In July 1965 USAF aircraft made leaflet drops on the first 14 days, dispensing a total of 9,888,000 leaflets on impact areas ranging from Dien Bien Phu and Haiphong in the north to the DMZ [demilitarized zone] in the south. On July 20, Hanoi was targeted with 960,000 leaflets and Haiphong with 320,000, using the wind drift method, because of the 40 mile restricted area imposed around Hanoi for leaflet operations. The VNAF conducted leaflet drops on July 20 and 30, dispensing 800,000 leaflets in the south half of the DRV. The first months of leaflet operations were considered to have produced successful results. Intelligence reports and numerous transcripts of DRV press reports and radio broadcasts attested to the success of the program.

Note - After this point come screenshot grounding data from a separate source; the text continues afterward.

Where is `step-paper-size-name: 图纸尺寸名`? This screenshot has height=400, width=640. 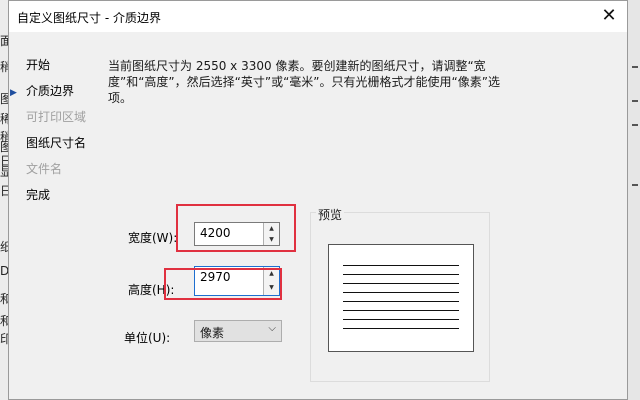 step-paper-size-name: 图纸尺寸名 is located at coordinates (55, 147).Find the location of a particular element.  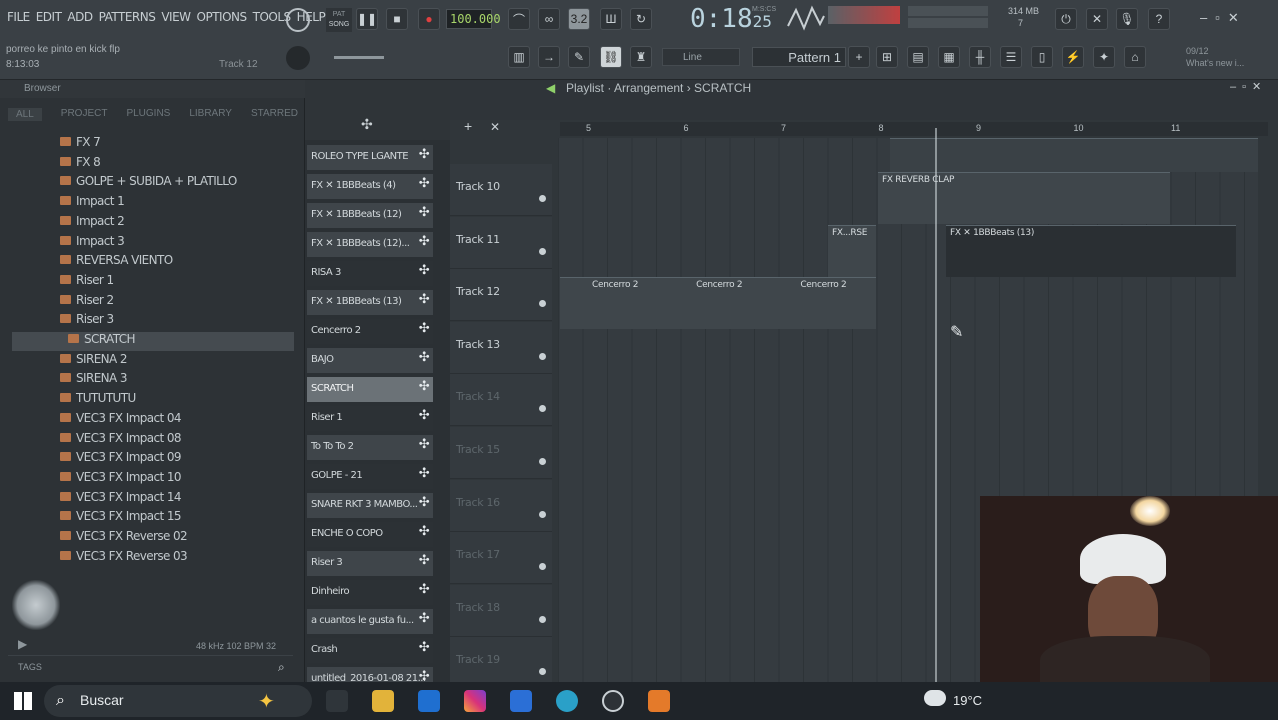

tab-all: ALL is located at coordinates (25, 114).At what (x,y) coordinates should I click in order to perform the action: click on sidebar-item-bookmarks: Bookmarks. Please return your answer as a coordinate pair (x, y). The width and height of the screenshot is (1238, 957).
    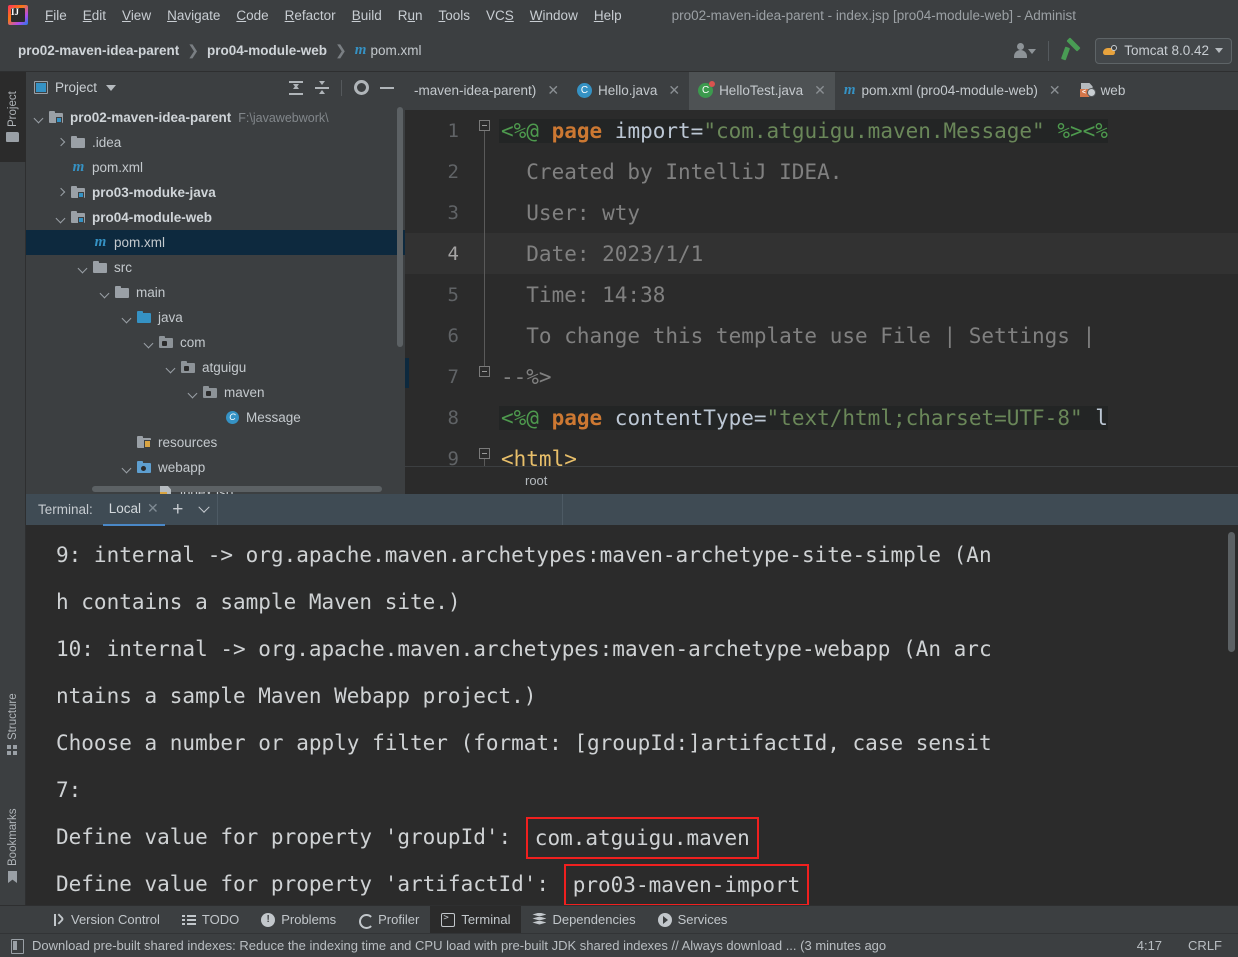
    Looking at the image, I should click on (13, 846).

Another operation was proposed to attempt to acquire examples of North Vietnamese (Soviet) aircraft for study. The program was based on the successful program from the Korean War era resulting in the defection of a North Korean pilot and the acquisition of a MiG-15 (this aircraft is on display at the museum). The program was not implemented because of concern over possible reprisals against American POWs. An outline of the program proposal is interesting in any case:
Operation FAST BUCK, an operation proposed by the Joint Chiefs of Staff (JCS) in November 1966, was for the purpose of inducing the defection of North Vietnamese pilots. It was to be patterned after Operation Moolah used during the Korean War when the U. S. offered $50,000 to any Communist pilot who would deliver a MiG to UN forces plus a $50,000 bonus for the first pilot to do so. The program also offered the pilot political asylum. As a result of the offer, all Communist MiG aircraft were grounded for eight days, ostensibly to verify pilot reliability. After the grounding, fewer MiG aircraft took to the air and engaged in air operations against U. S. aircraft. JCS suggested a similar program for North Vietnamese pilots for the purposes of:
1. Securing aircraft, particularly the MiG-21 and the "Hook" helicopter.

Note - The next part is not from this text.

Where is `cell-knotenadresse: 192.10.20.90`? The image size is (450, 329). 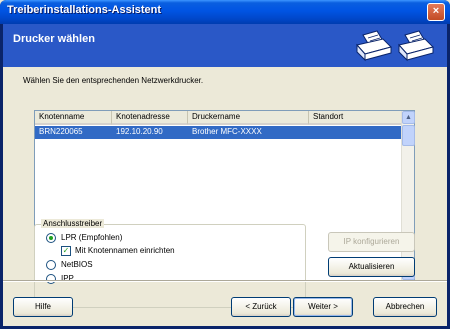
cell-knotenadresse: 192.10.20.90 is located at coordinates (140, 132).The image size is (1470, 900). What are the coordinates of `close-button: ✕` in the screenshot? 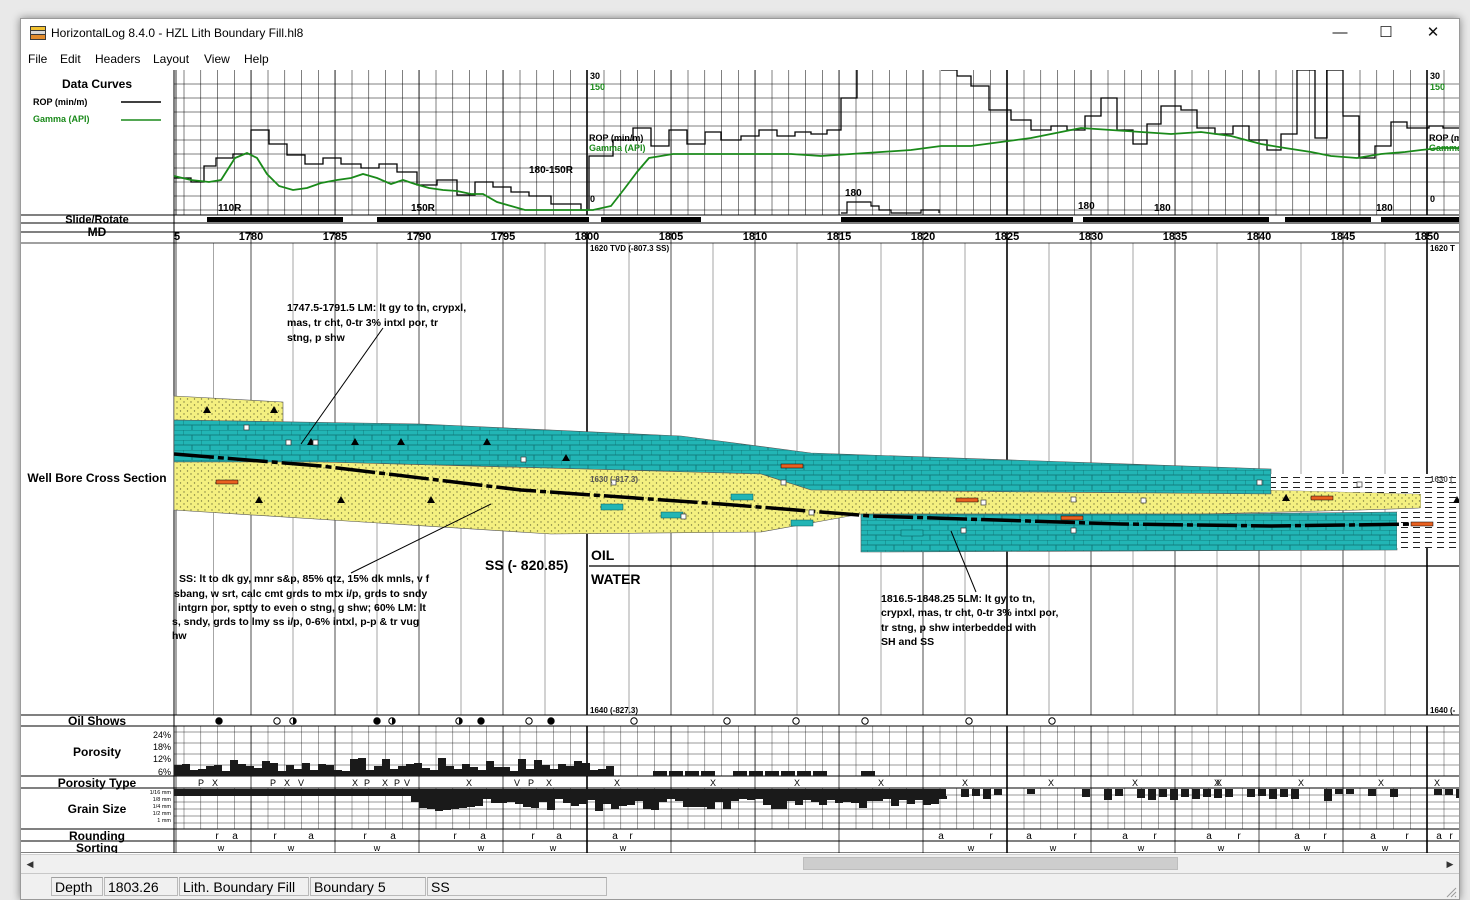 It's located at (1433, 33).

2. Acquiring pilots for intelligence exploitation.
3. Causing North Vietnam air force to evaluate loyalty of pilots.
4. Reducing MiG radius of operations an number of sorties.

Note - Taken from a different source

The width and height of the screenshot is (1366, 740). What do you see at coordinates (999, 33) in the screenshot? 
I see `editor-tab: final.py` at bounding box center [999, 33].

5. Psychological exploitation of pilots in Vietnam and other countries.
In order not to alert the Soviets to the priority of U.S. requirements, the leaflets were to emphasize "defection" rather than "aircraft."
In evaluating Operation FAST BUCK, CINCPAC (Commander IN Chief, PACific) considered in both feasible and desirable and suggested the offer be a combined US/GVN (Government of South Vietnam) undertaking to include other free world countries, if they so desired. No difficulties were expected from Thailand in carrying out the program. In-flight and landing procedures had to be uncomplicated and coordinated by all air traffic control agencies involved. CINCPAC suggested that all available media be employed to disseminate the information overtly and that covert means also be used. He felt the offer should include all aircraft, without distinction, to conceal priority of U. S. requirements for specific aircraft. He realized this might result in paying for low performance aircraft, rather than the desired MiG-21, but felt the publicity would warrant overpayment. Subsequent offers could then be modified to stipulate MiG-21's. CINCPAC recommended offering $100,000, plus a $50,000 bonus, for the first aircraft and $25,000 for the second. The suggestion was based on a study of the Defense Intelligence Agency (DIA) Registry of Foreign Material Requirement List. He also recommended offering a reward of $25,000 to pilots who defected by parachuting at sea and who were rescued by U.S. forces.